◆ **ACTION ITEM**
Pictures aside, copy exactly the lines running from the one with "The height and" to the end of the records.
____ INFORMATION
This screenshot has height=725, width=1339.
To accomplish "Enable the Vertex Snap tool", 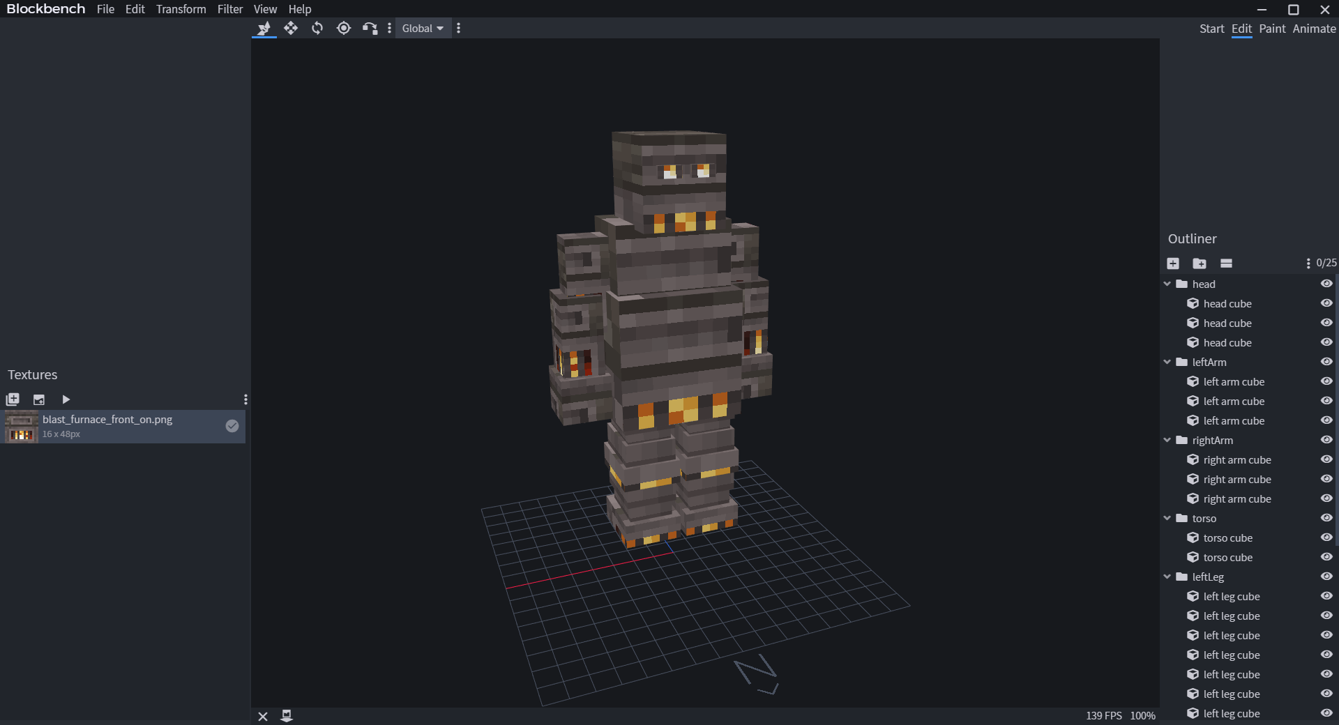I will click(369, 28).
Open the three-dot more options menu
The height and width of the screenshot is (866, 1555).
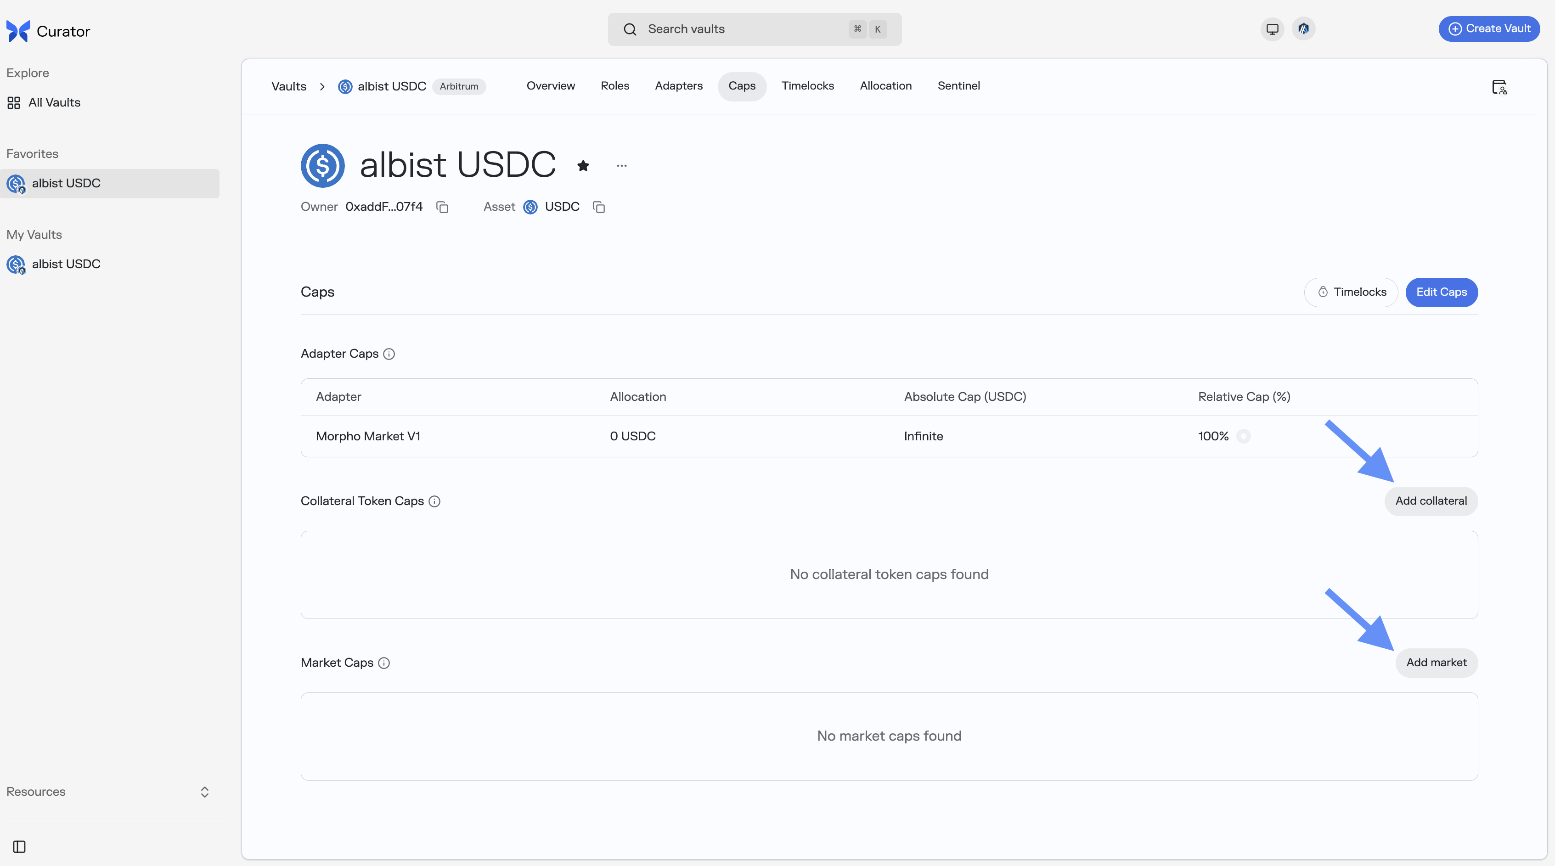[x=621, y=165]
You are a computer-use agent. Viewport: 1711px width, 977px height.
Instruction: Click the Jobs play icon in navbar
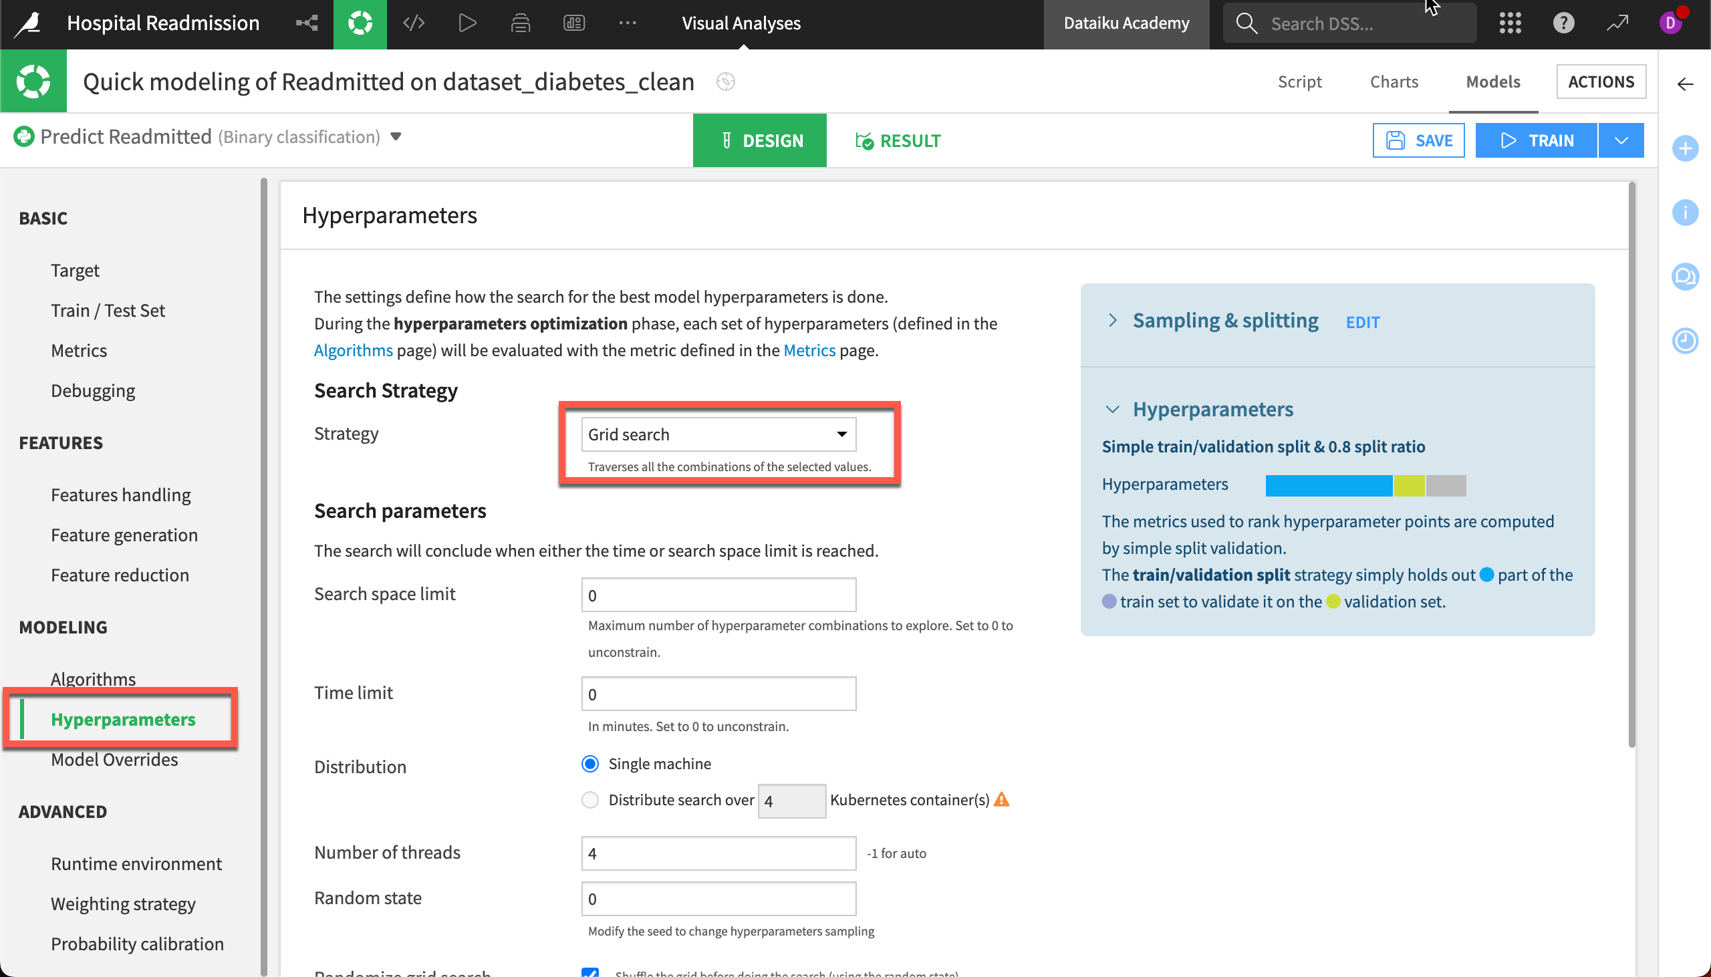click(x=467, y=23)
________
◆ **OUTPUT**
The height and width of the screenshot is (866, 1555).
[x=621, y=165]
You are a computer-use agent. Viewport: 1711px width, 977px height.
Instruction: Click the Jobs play icon in navbar
click(x=467, y=23)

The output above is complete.